━━ DOKUMENTABSCHNITT ━━
# Alphacool Eisbaer 280 normal oder Aurora



## Newarea (24. Juni 2020)

Hallo liebes Forum,

ich plane mir gerade einen PC zusammen:

R7 3700X oder 3800X
32GB RAM
Gigabyte B550 Aorus Elite
Sapphire Pulse 5700XT
 DVD-Laufwerk
 Samsung Pro 256GB SSD
 Samsung 500GB SSD
Samsung 1GB SSD
Bequiet PP11 500W 
Fractal Design 7

und würde zum Kühlen einen 280er Radiator verwenden von Alphacool.
Und weil ich Neuling bin eine Kompaktwakü. Ich schwenke zwischen den Alphacool Eisbaer Aurora und dem normalen 280er.
Laut Geizhals ist ein Unterschied bei den Lüftern und der Pumpe.

Wie gravierend ist der Unterschied:

Aurora:

 Lüfter  2x 140mm, 600-1500rpm, 27-71m³/&#8203;h  
  Pumpe  7-13.5V, 75l/&#8203;h, 0.95m  

Normal:

 Lüfter  2x 140mm, 1100rpm, 29.4dB(A), 106m³/&#8203;h  
  Pumpe  7-13.5V, 70l/&#8203;h, 0.85m 

Der Radiator soll in den Deckel, falls das noch wichtig ist!? 
Und eigentlich wird keine Beleuchtung benötigt.

LG


----------



## Mrry25 (24. Juni 2020)

Zur Wasserkühlung kann ich leider nichts genaues sagen. Aber der Kühlunterschied dürfte eher gering ausfallen so das man es eher schwer messen kann.
━━━
━━ MATERIAL ━━
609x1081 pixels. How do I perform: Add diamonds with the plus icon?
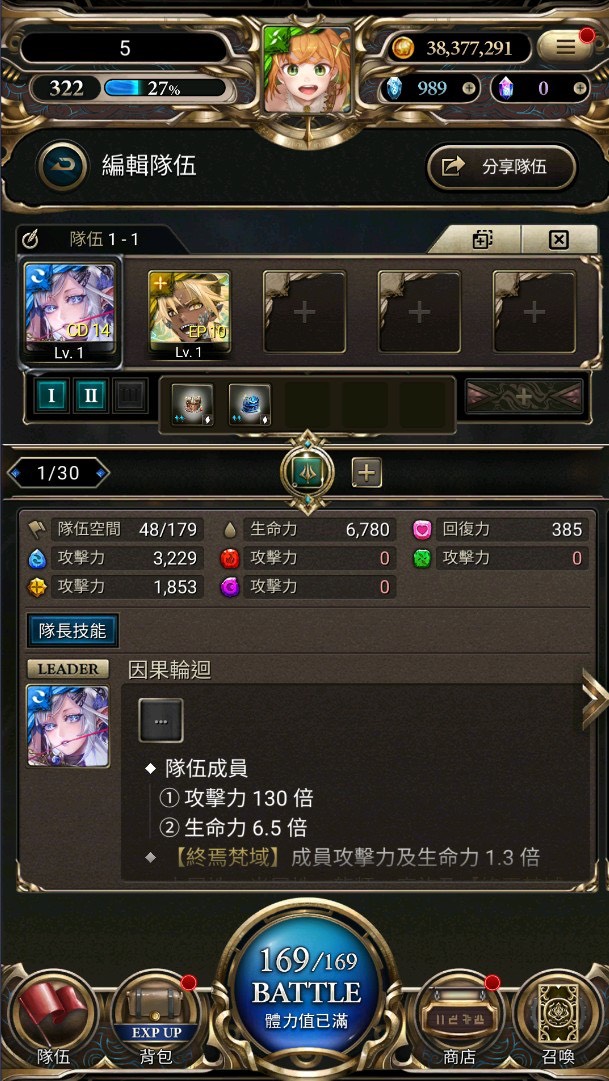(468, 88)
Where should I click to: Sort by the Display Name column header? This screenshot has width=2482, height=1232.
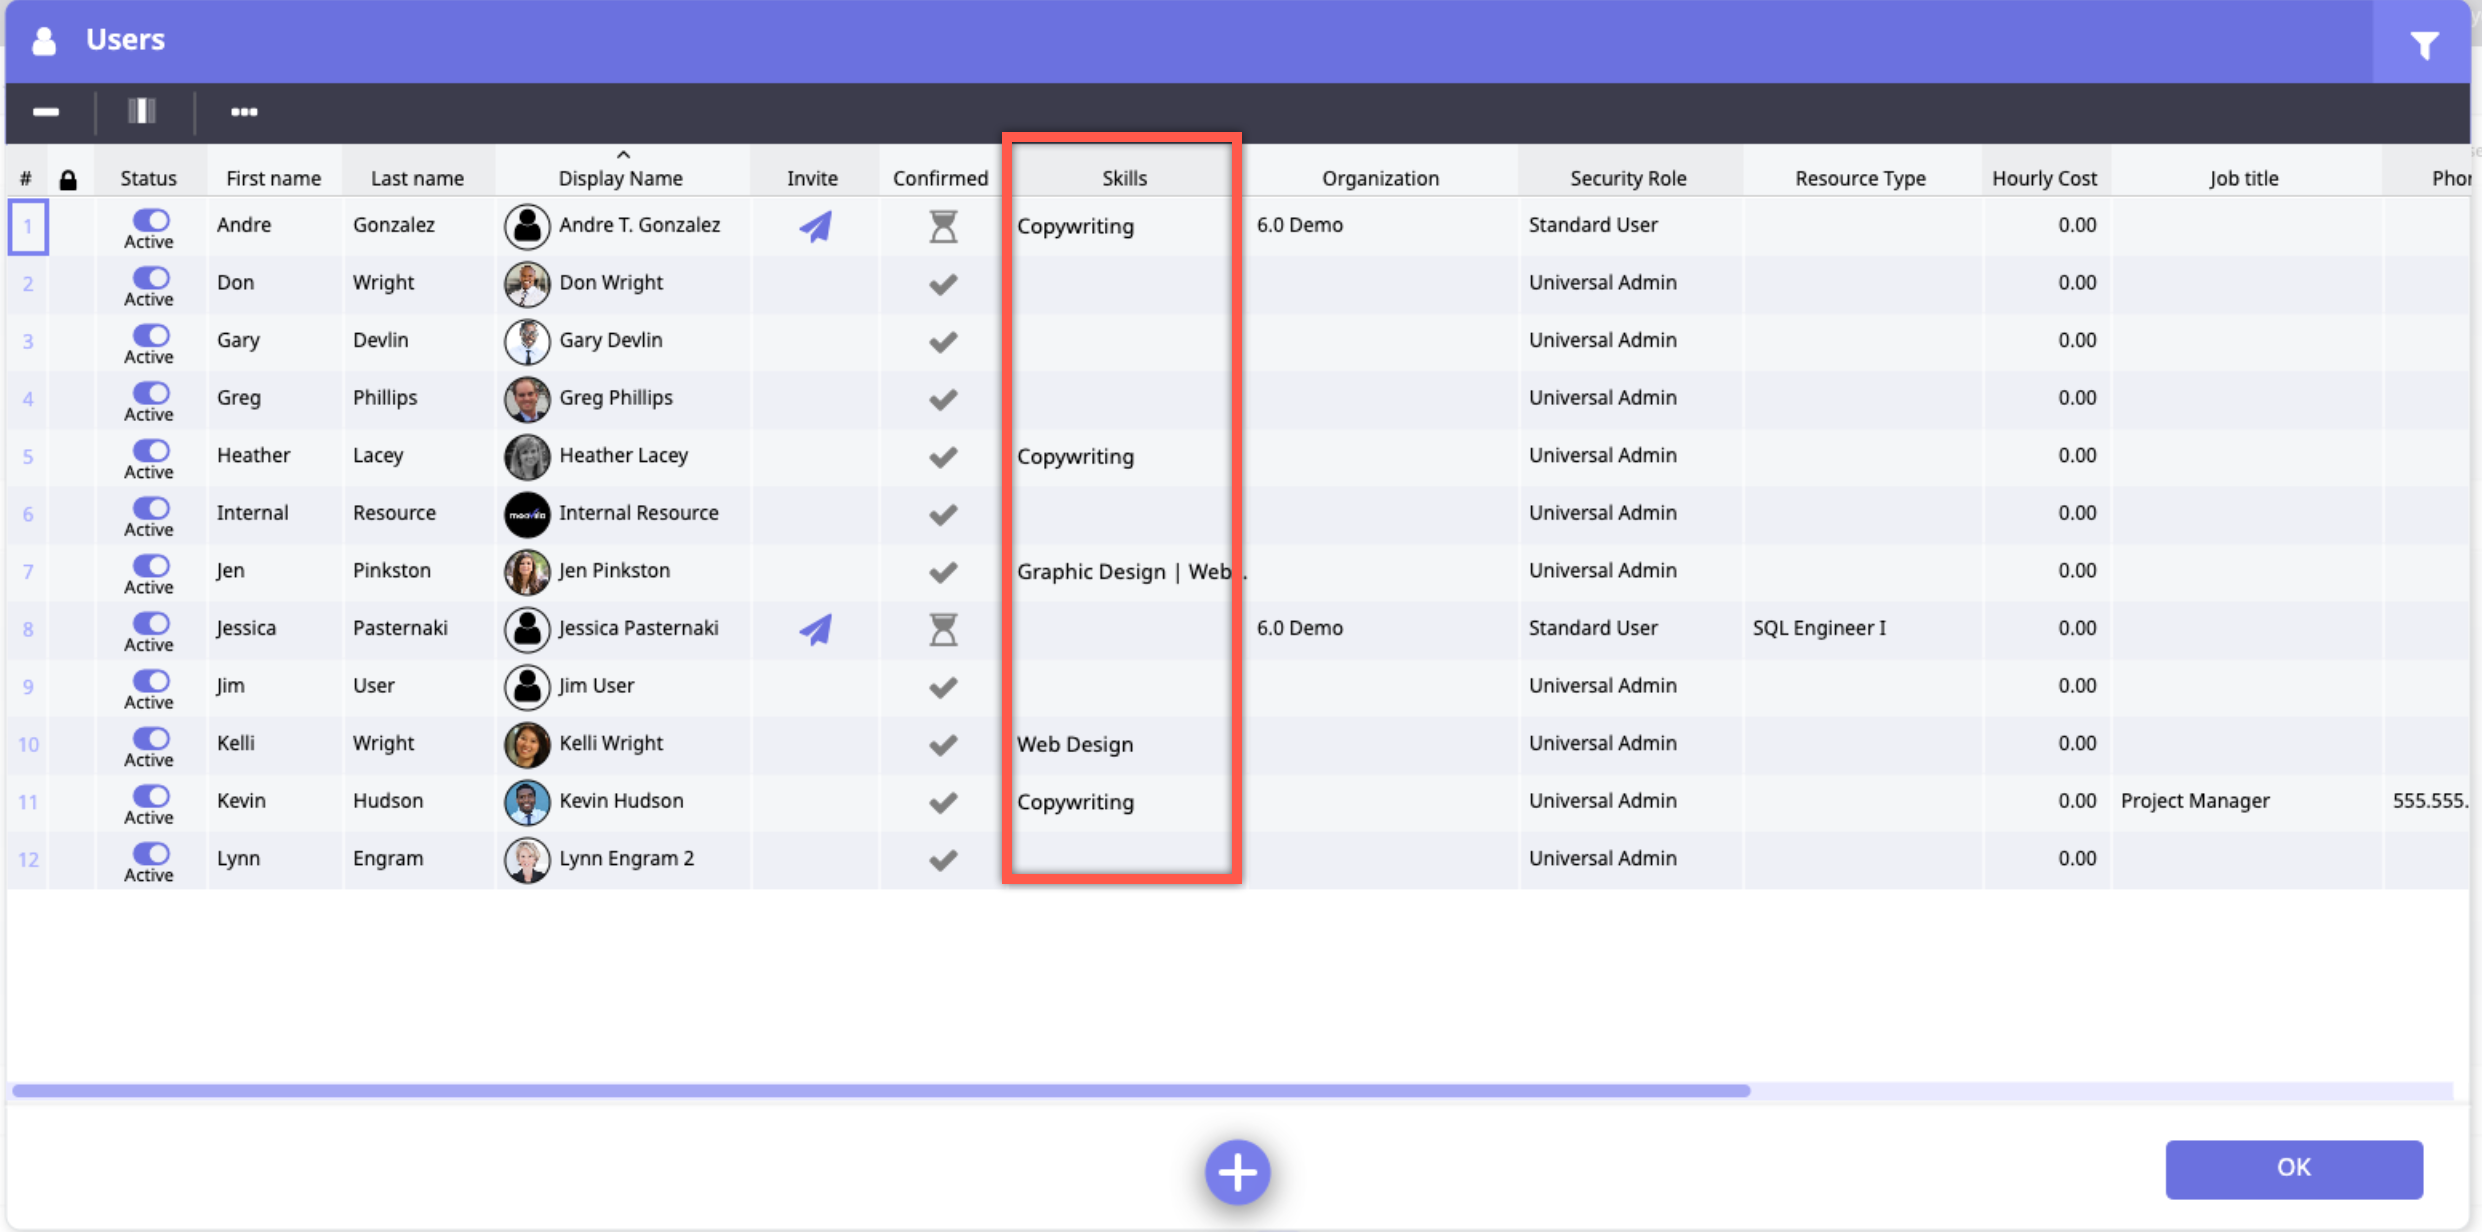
━━━
* AUFGABE:
Nenne alle SSDs aus der geplanten PC-Zusammenstellung im Forenthread zur Alphacool Eisbaer 280.

* LÖSUNG:
- Samsung Pro 256GB SSD
- Samsung 500GB SSD
- Samsung 1GB SSD